For years, the prospect of ultra low-cost fares has tempted Canadians who have watched carriers in the U.S., like Allegiant and Spirit Air, spread their networks to more communities.
Currently, Flair Air (formerly known as NewLeaf), operates out of five small cities; while three additional companies have proposed launching an ultra-low-cost carrier (ULCC) in Canada, including Enerjet/Flytoo, Jetlines and the newly named Swoop.
Enerjet, a Calgary charter airline run by one of WestJet's founders, discontinued charter operations to focus exclusively on building a scheduled ULCC. Jetlines recently hired a new chief executive, and said it is planning to base its operations in southern Ontario where it would try to stimulate travel principally to and from the U.S. and Mexico.
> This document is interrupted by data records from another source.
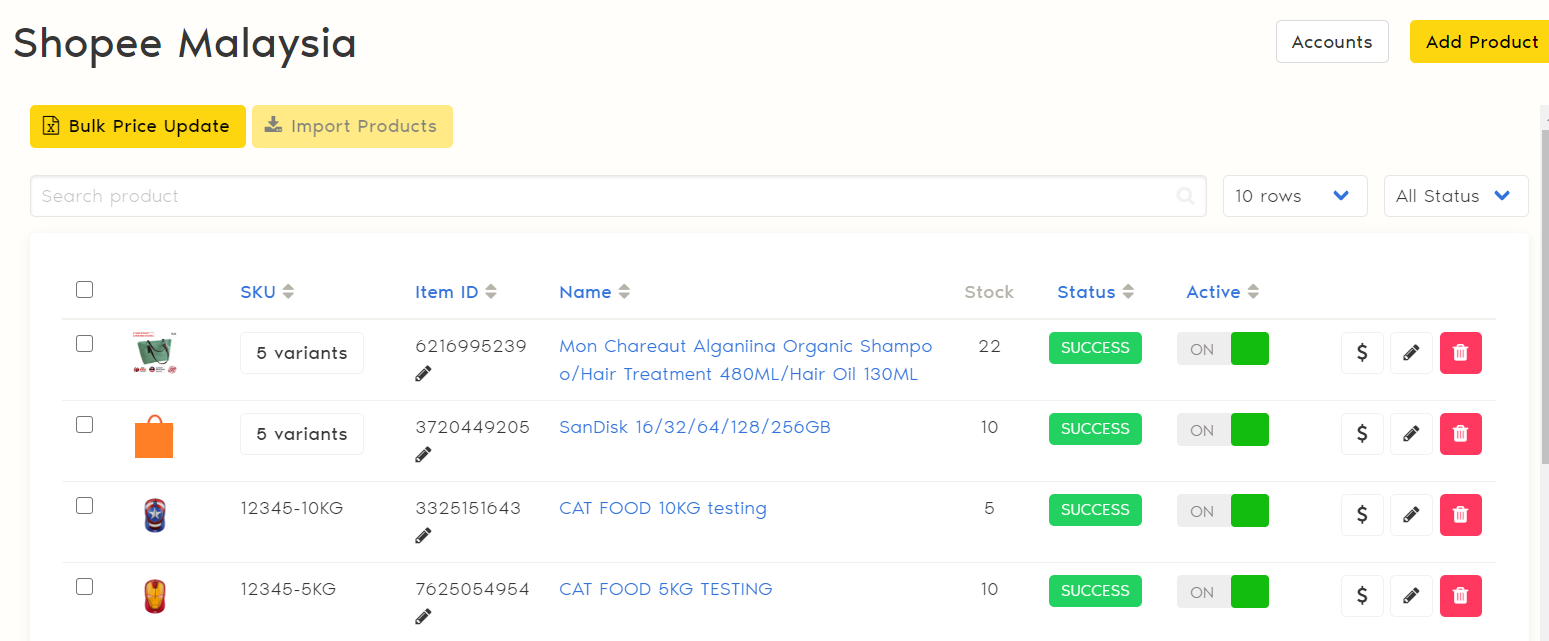The height and width of the screenshot is (641, 1549).
Task: Toggle Active switch for SanDisk product
Action: (1222, 430)
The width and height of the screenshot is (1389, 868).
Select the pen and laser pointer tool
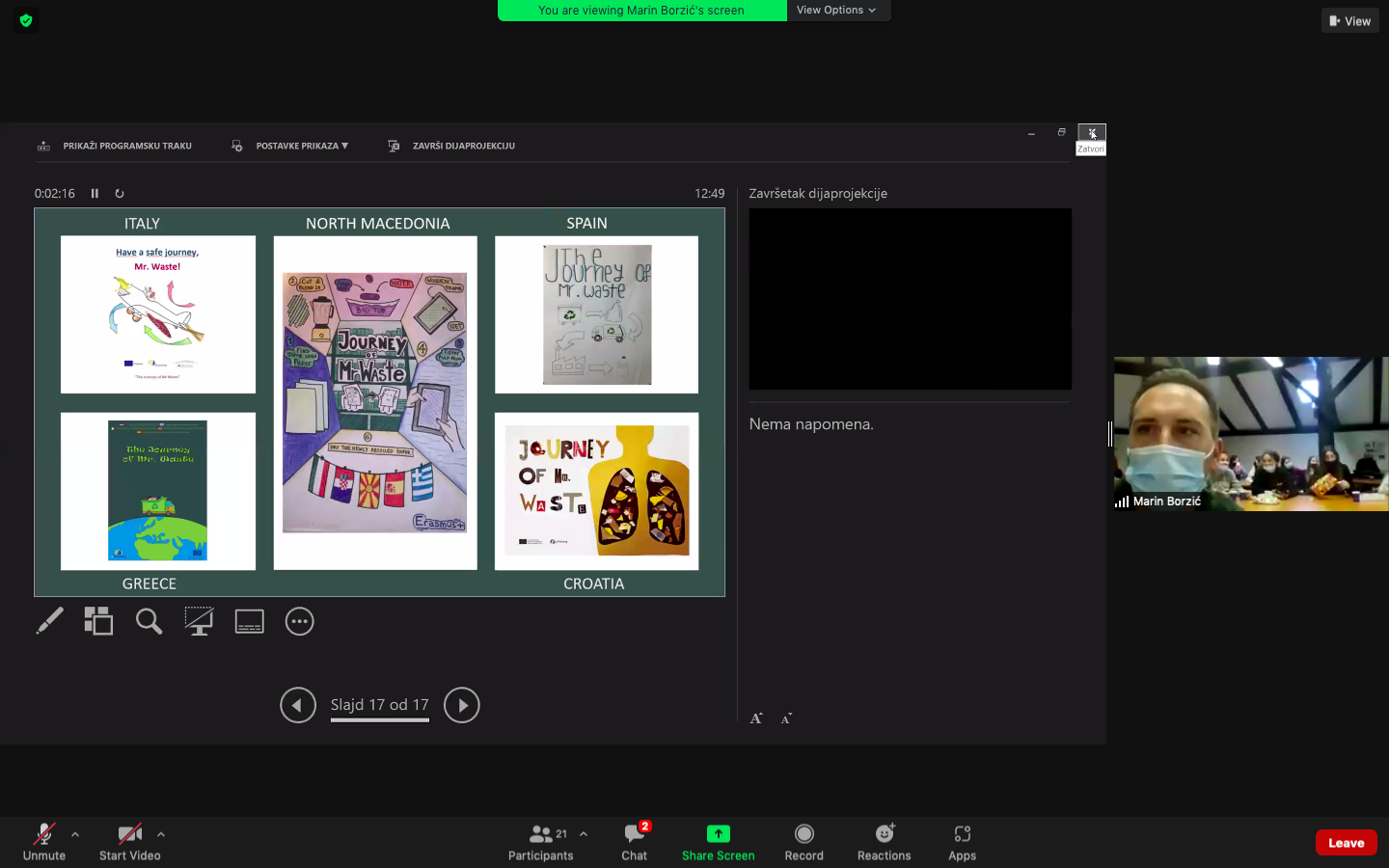tap(49, 621)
Out of the four, low-cost airline WestJet appears to be the closest. Swoop, which WestJet promotes as providing “a no-frills, lower-fare travel option backed by an airline with a proven track record of bringing lower fares to Canadian,” is scheduled to launch the middle of next year.
What distinguishes a ULCC from traditional Canadian low-fare carriers WestJet and Air Canada’s Rouge is that a ULCC offers an extremely stripped down fare, with few of the common benefits passengers expect, like assigned seating and carry-on bag privileges.
But it is unknown if that business model could work in Canada. “It is not easy [to launch a start-up airline in Canada] and the carrier will have to have sufficient resources to prove themselves to an increasingly dubious marketplace,” said Mike Foster, president of Nexion Canada, in London, Ontario.
“If they can win over agents and consumers, they may be able to make an impact, and one that could put price-pressure on the established carriers and also to open up new markets.”
Ultra low fares are no certainty
But not all signs are positive, as raising capital and navigating regulatory regimes has slowed takeoff for all four startups. NewLeaf retreated to five destinations from its original seven, and was purchased by Flair Air earlier this year.
Enerjet has not been able to raise enough capital yet to launch; and Jetlines only now is conducting a road show looking for capital. Even the successful WestJet has delayed the launch of Swoop until next year.
“The stars have to be aligned for the magic to work and the carrier to survive. They need to be different and very unique to hold a spot in our market place,” said Lynda Sinclair, vice president of leisure travel at Vision Travel Solutions, in Toronto.
Experts and observers believe U.S. ULCCs succeed in part due to the greater population and density of population not found in Canada. Also, Canadian labor costs tend to be higher than the relatively deregulated environment in America.
If one airline will launch, most think it will be Swoop. Parent WestJet is recognized for its management, and just last month flew an all-time record number of passengers, filling more than 80 percent of its seats.
In addition, Air Canada’s Rouge has been growing its route network, noted Flemming Friisdahl, founder at Toronto-based The Travel Agent Next Door. “They are putting the Rouge aircraft on leisure destinations. Air Canada has been successful with swapping out traditional AC routes to become AC Rouge routes.”
Wait and see attitude from agents
Notorious for not offering commissions and driving consumer bookings exclusively through their websites, ULCCs are not generally well received by the travel agent community.
“When you are looking at it from a consumer’s perspective it is usually a good thing, as more competition helps keeps prices in line and affordable for the consumer. The down side is that more often than not the low-cost carrier does not support the travel community as they will offer it with no commission for agents,” said Friisdahl.
“This is unfair as many travel agents work hard to find their clients the best value for their money, and it would be nice to see these new carriers appreciate the value that a travel agent brings to the table.”
“Agents should be able to book [ULCCs], but they would have to add a service fee, which most agents currently do. It may be difficult to convince the most cost-sensitive traveler, but some consumers may value the advice and assistance of a travel agent even more and be willing to pay for the assistance of an agent,” Foster said.
So far, Sinclair has heard very little chatter within her industry about the ULLCs. “We will deal with them if our clients want us to,” she said.
Foster said he has heard from agents “a mixture of scepticism and being open to seeing if these carriers would be good for their clients. For the travel agent community, in my view there is an uneasiness towards new entrants, particularly low-cost airlines.”
Agents, Foster said, “would welcome capable competition and a more competitive marketplace; more travel helps to grow the industry. But since a travel agent’s first duty is to their traveler, a healthy bit of scepticism can prevail until a supplier has proved itself.”
While Friisdahl also said he has not heard much within the travel trade about the various proposed ULCCs, “what makes me happy is the number of consumers who are using travel agents again as they are starting to see that an OTA or booking direct does not give you that support you need.”